Hepsinden önemlisi buranın ruhsatı yokken buranın çalışması. 5 yıldan beri ruhsatsız iş yeri çalıştırıyor. Adamdaki özgüven, enaniyet ve güç noktasında ve buna kimse ses çıkarmıyor. Selami Savaş bu işin neresinde? Onu Cuma günü detaylı şekilde anlatalım. Bu işin arka planını, ön planını, biraz tabii farklı şeyler de var. Kimlerin geldiğini, kimlerin gittiğini.

Peki sen bu işi niye gündeme taşıdın? İşte son görüşme var ya, son görüşmedeki olan gelişen gelişmelere göre. Peki bunun Düzce kamuoyuna ne faydası var? Var. Düzce kamuoyuna çok faydası var. Bugün Küçük Sanayi Sitesi birçok yerde ruhsatı olmayan bir esnafa yasal olarak iskanı olmayan bir vatandaşa ne elektrik bağlıyorlar ne işlem yapıyorlar. Burası 5 yıldan beri ne yapıyor? Ruhsatsız çalışıyor. Tozuyla, toprağıyla, yüküyle, belasıyla, derdiyle. Üretim olsun mu? Olsun. Kazanç olsun mu? Olsun.
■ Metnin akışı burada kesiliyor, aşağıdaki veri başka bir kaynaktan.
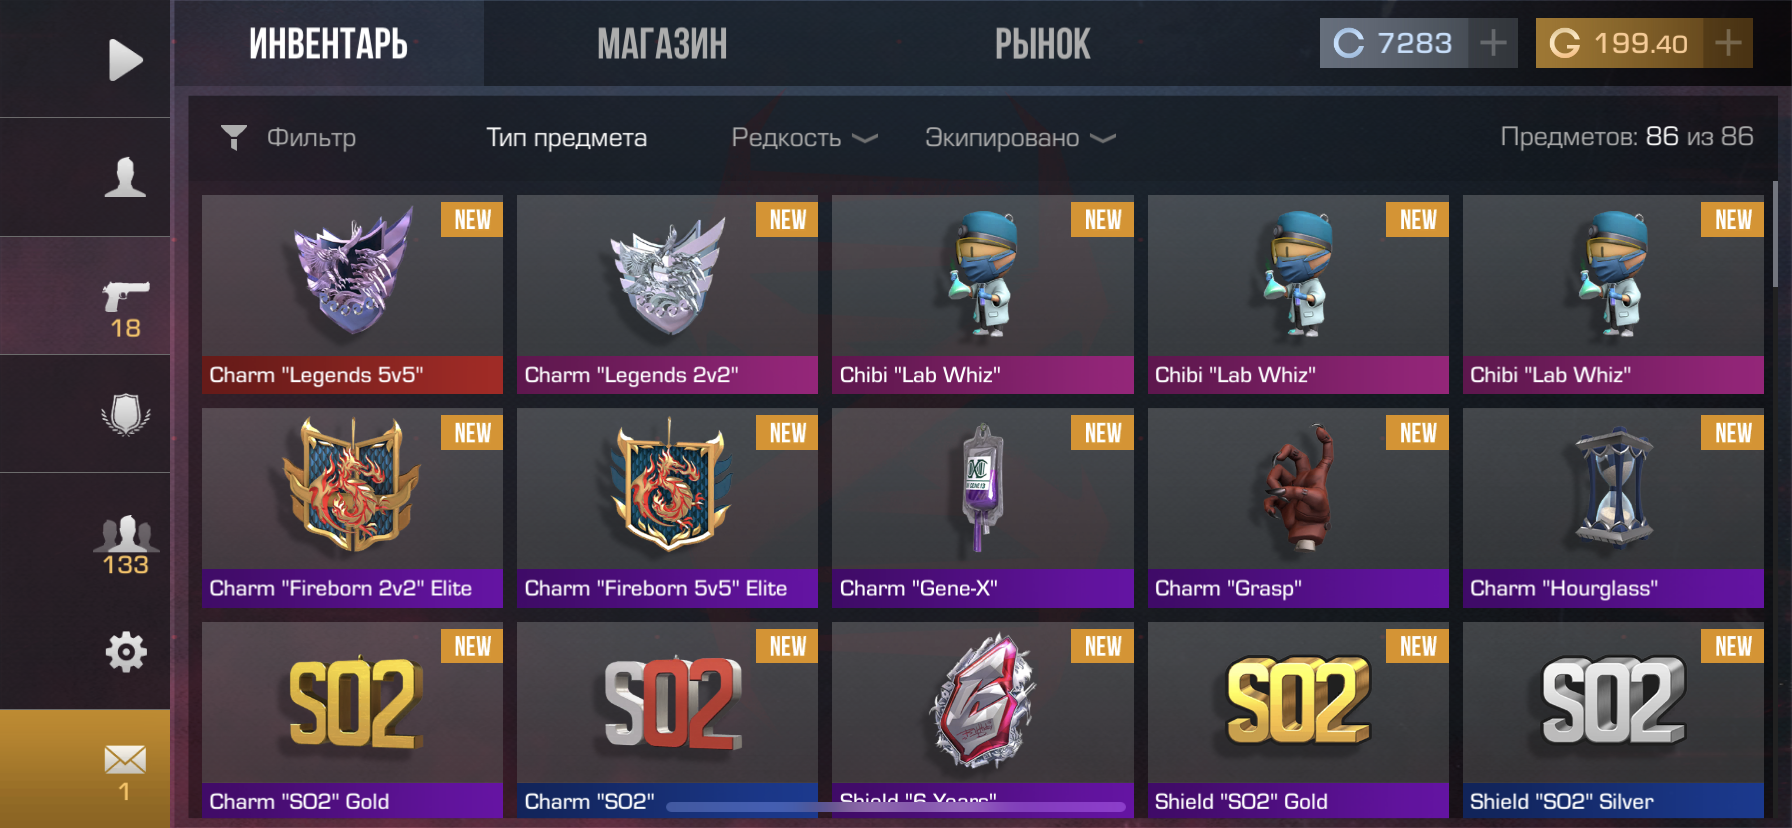This screenshot has width=1792, height=828.
Task: Open the profile silhouette icon
Action: tap(125, 177)
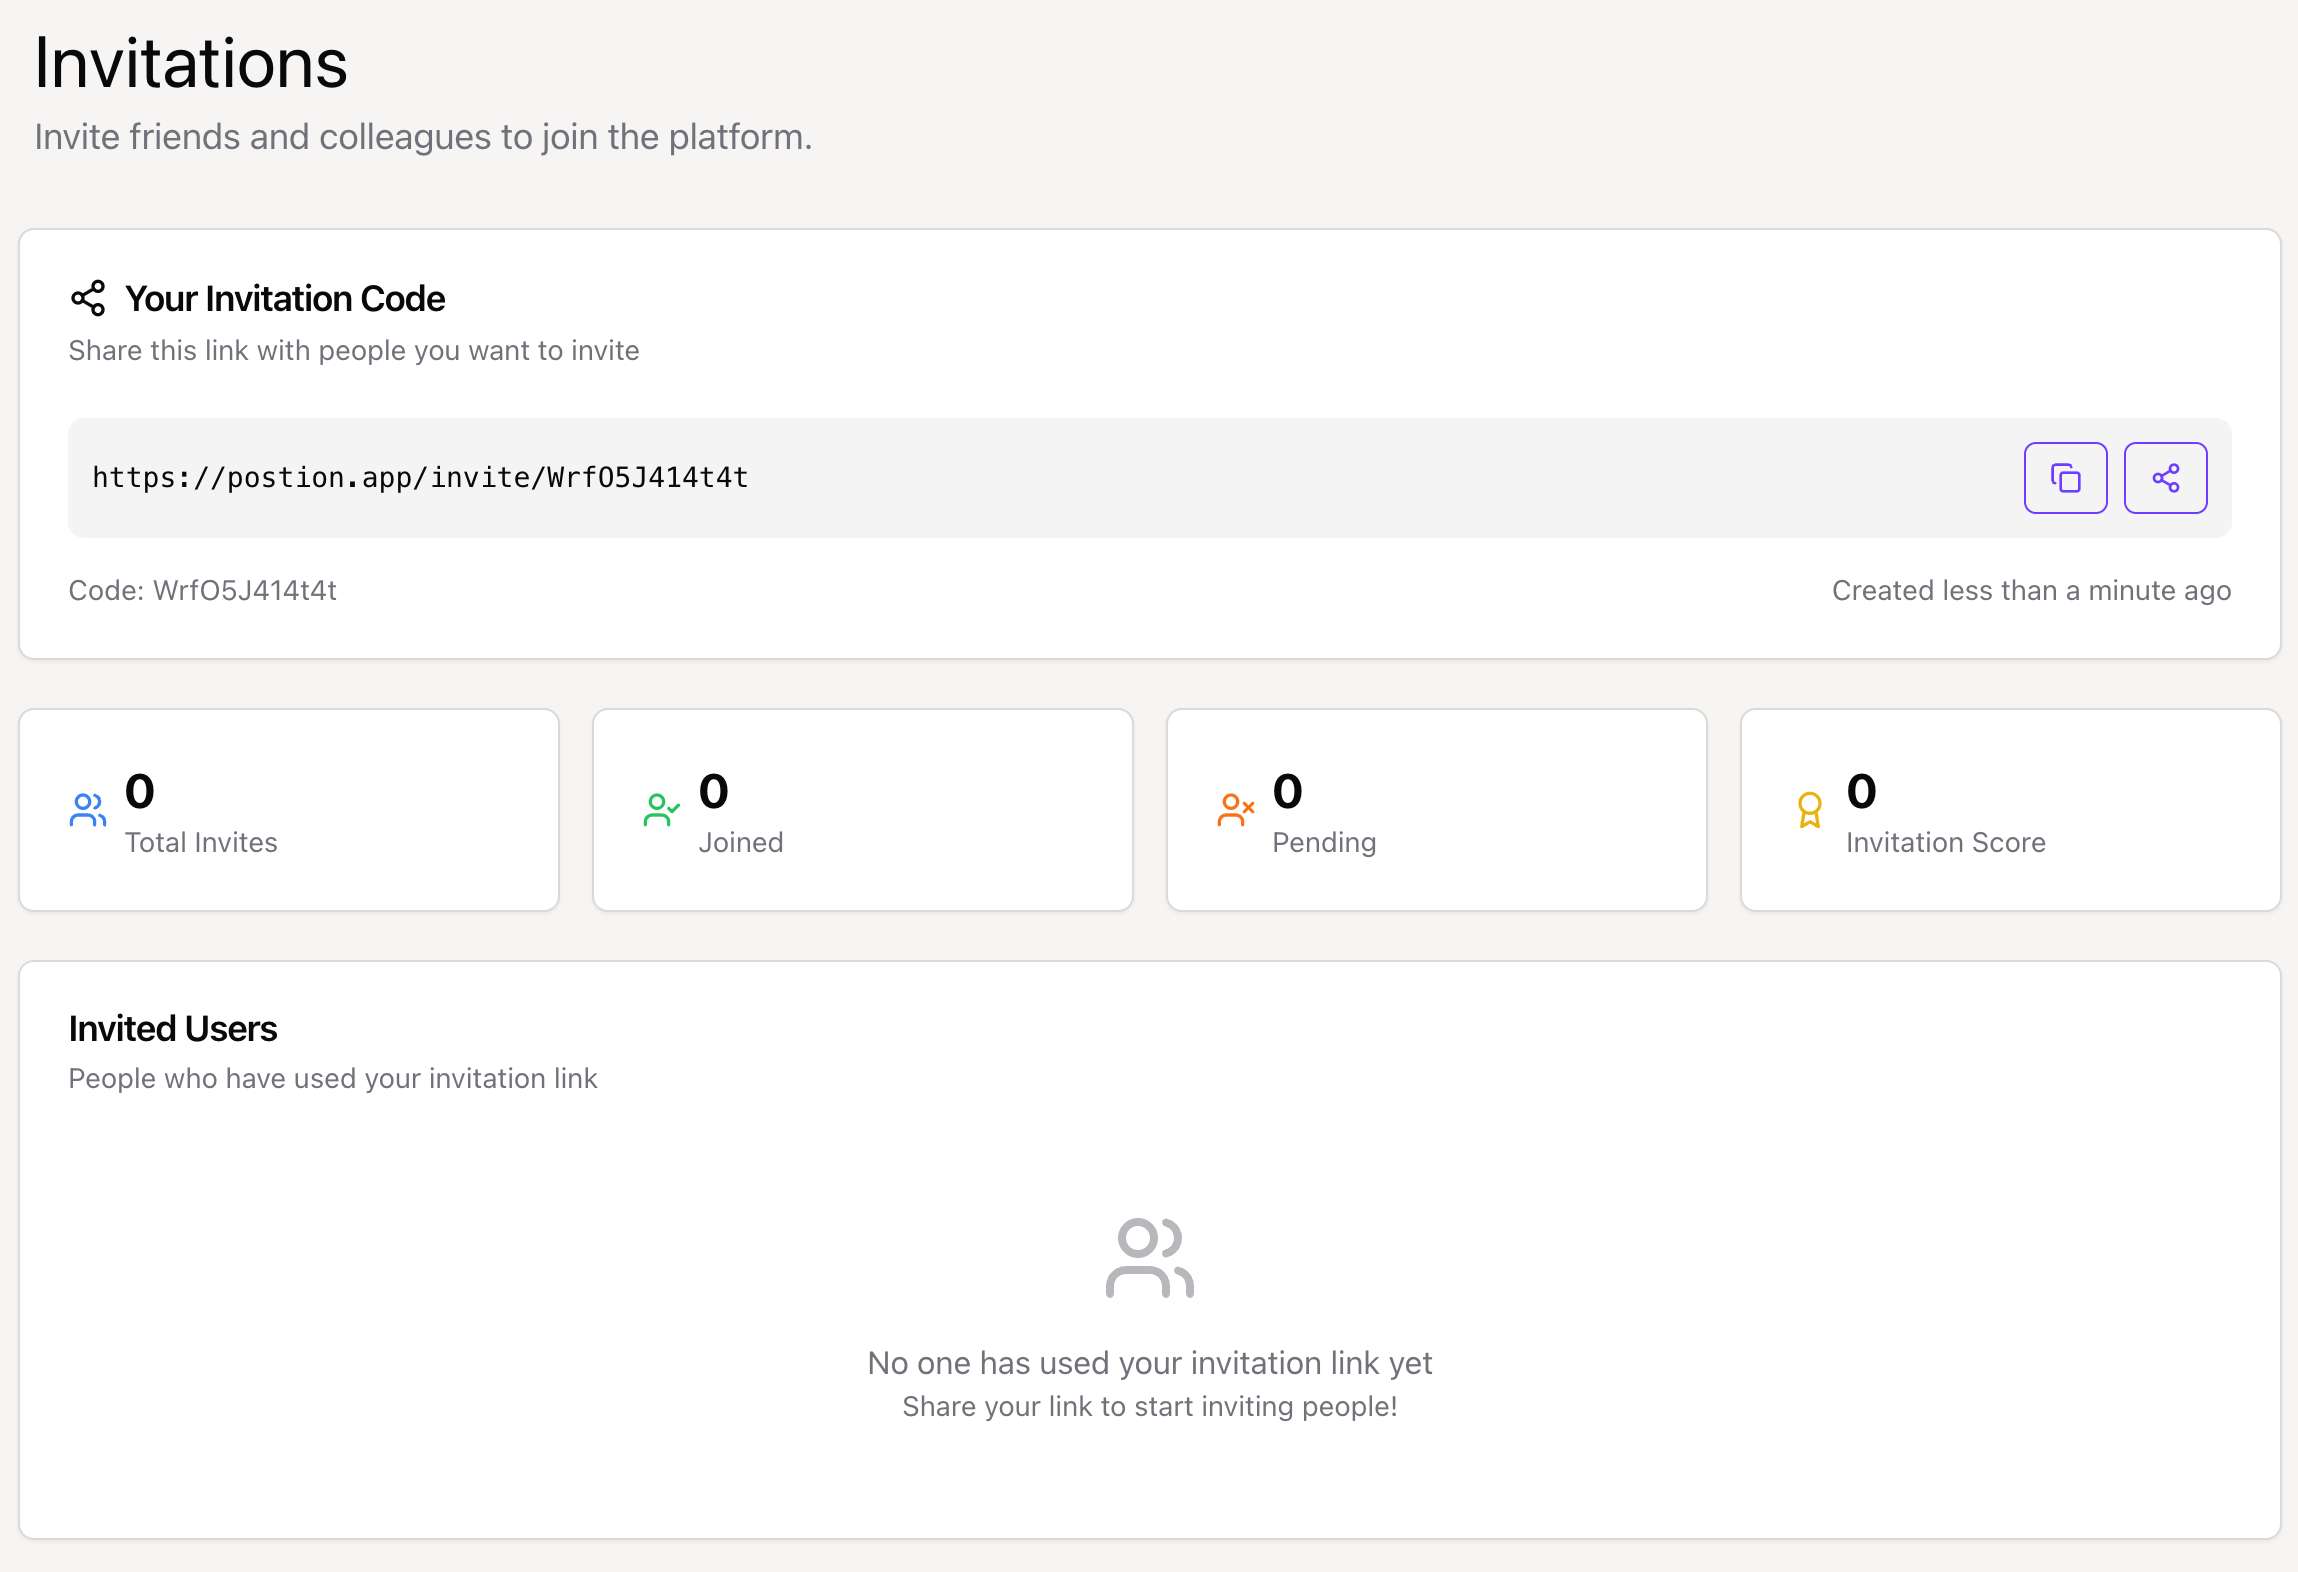Click the green Joined user-check icon
2298x1572 pixels.
pos(661,810)
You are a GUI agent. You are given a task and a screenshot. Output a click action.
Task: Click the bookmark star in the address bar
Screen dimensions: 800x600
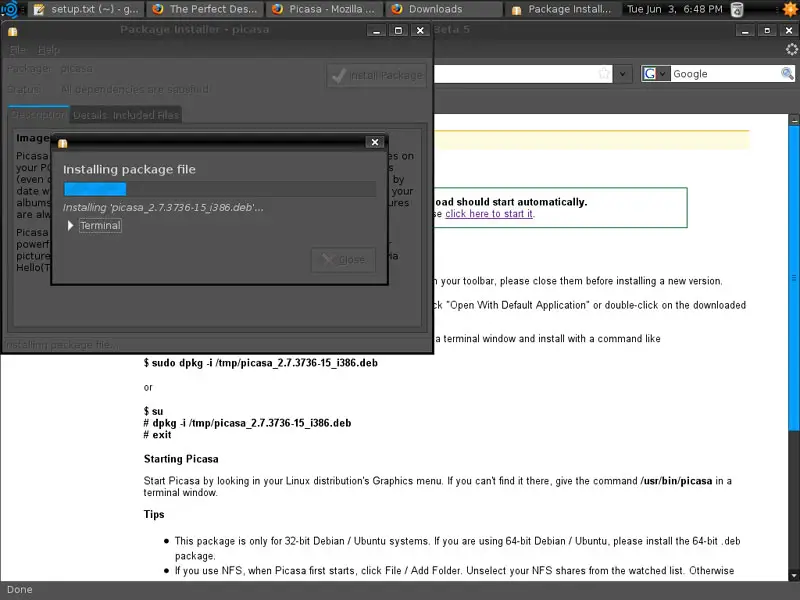click(x=604, y=74)
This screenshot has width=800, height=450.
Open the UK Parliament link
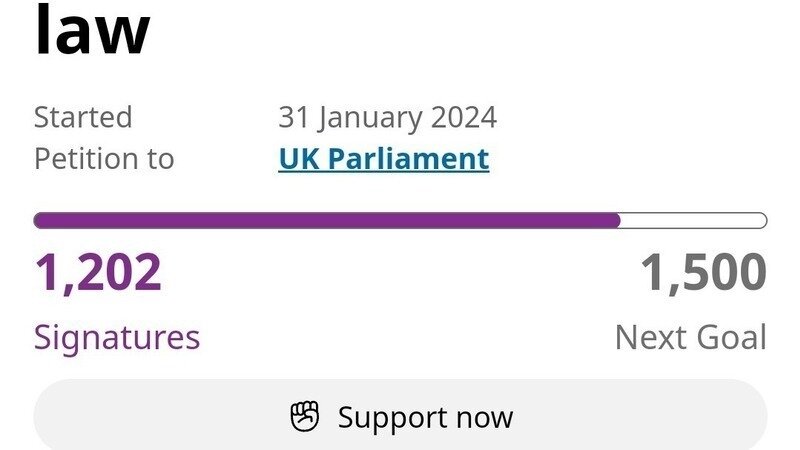(x=383, y=158)
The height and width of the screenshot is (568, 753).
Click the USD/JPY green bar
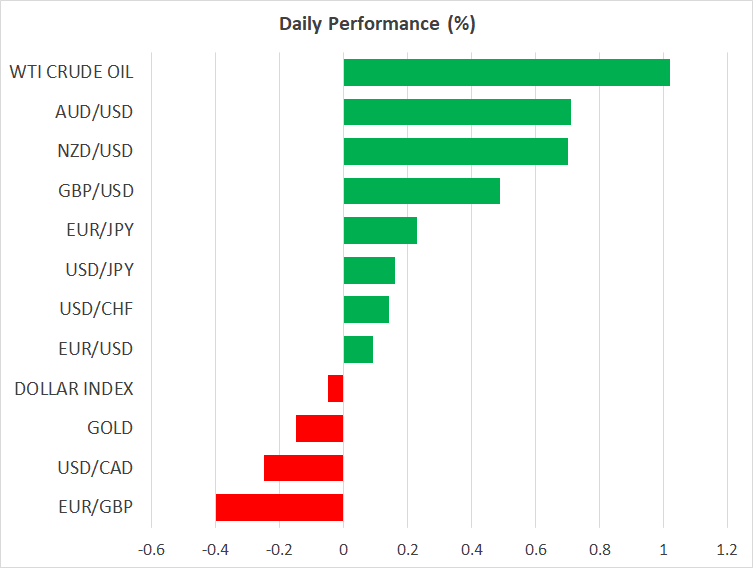point(369,270)
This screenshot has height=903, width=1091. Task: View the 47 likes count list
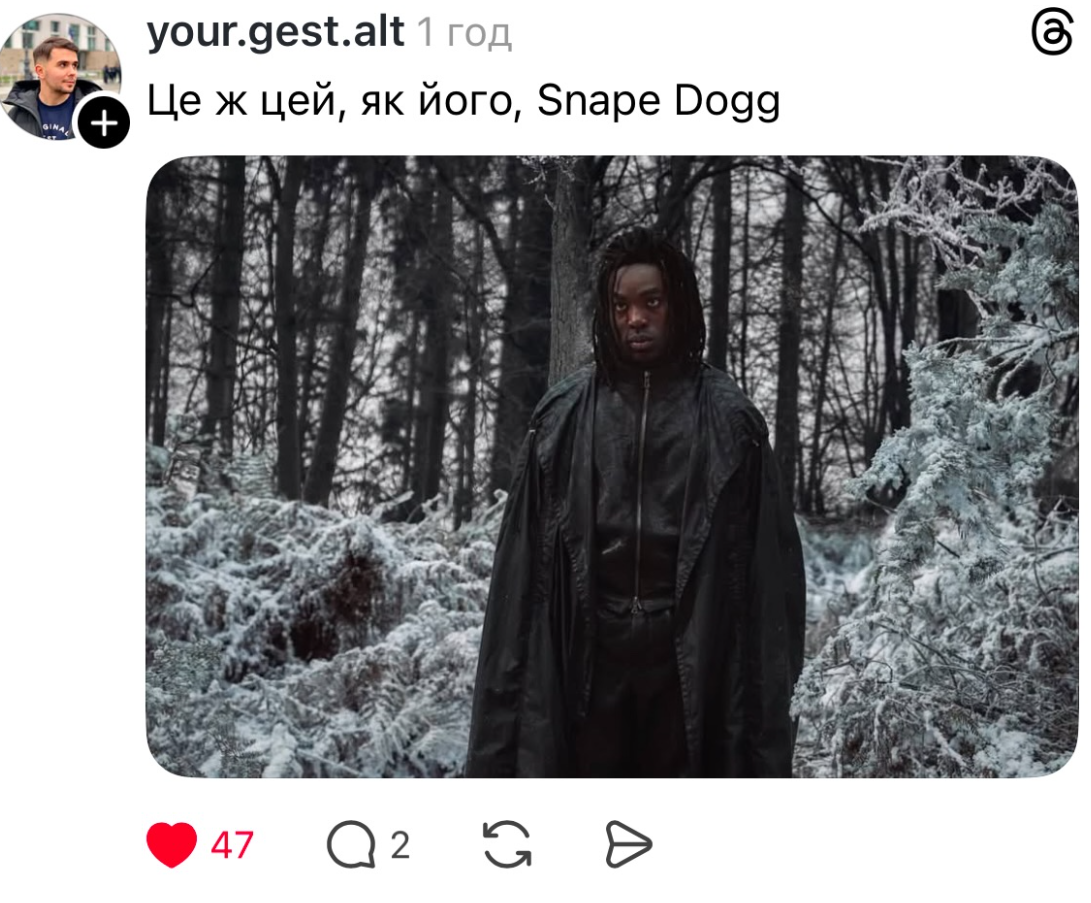[x=232, y=845]
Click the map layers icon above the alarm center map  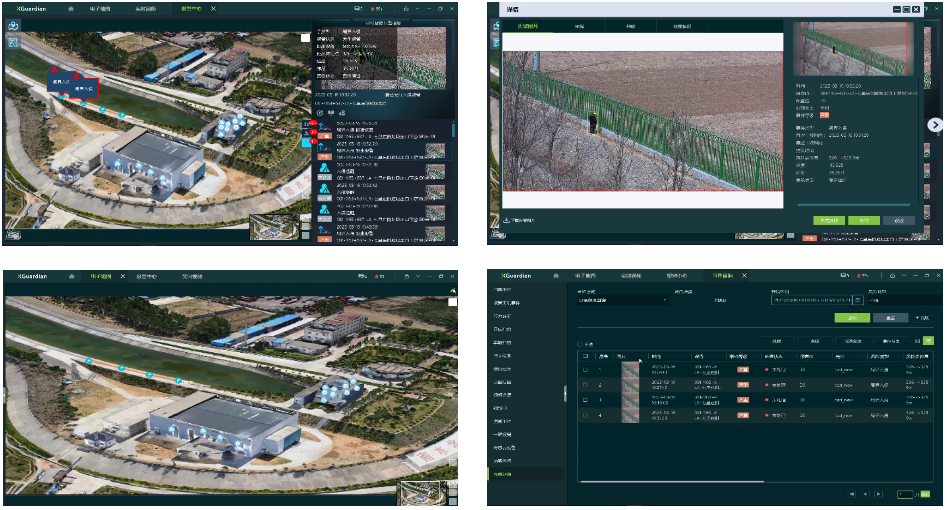tap(14, 25)
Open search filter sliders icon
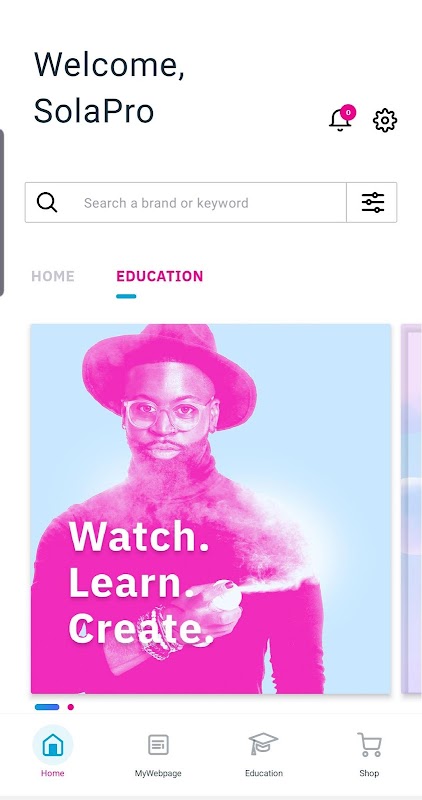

Ama memlekete de bir faydası olsun.

SOSYAL SORUMLULUK PROJESİ KAPSAMINDA İSTENENLER MASUM VE MAKUL

Sosyal sorumluluk projeleri. Bakın Pekintaş büyük bir okul yaptı değil mi? Düzce Cam okul yaptı. Bu firma, bunlardan belki üç aşağı beş yukarı çok oynamaz aralarında ekonomik olarak. Ya Yığılca’nın nesi var? Yığılca ne istemiş sizden ya? Yazık günah değil mi ya?

İki kamyonun, bir parke tesisinin, bir de pazar yeri betonu ne kadar büyüdü ya.

Ama bu kuru bir inatsa, kuru bir inat, herkes bir adım iki adım geri giderse bu işler çözülür.

Ama bu işleri çözmesi için görevlendirilen, irade verilen noktalar da gerçekten gerek iş adamının, yatırımcının, üreticinin, üretenin menfaatine aykırı olmadan gerek bir makus talihi olan bir bölgenin kaderini etkilemeden ortak bir akılla çözüm üretmeliler, üretilmeli.

Bunlar buraya kadar geldiyse demek ki çözülmüyor. Sıkıntı var. Sıkıntılar iradeyle ve idareyle çözülür. He şunu da diyebilirsiniz bana. Bu FETÖ iltisaklı olaylardan bahsediyordunuz. Ne oldu? Devam ediyor.

Devam ediyor ve sonuçlarını önümüzdeki günlerde hep beraber göreceğiz. Hep beraber değerlendireceğiz.

Hoşça kalın, dostça kalın. Allah'a emanet olun.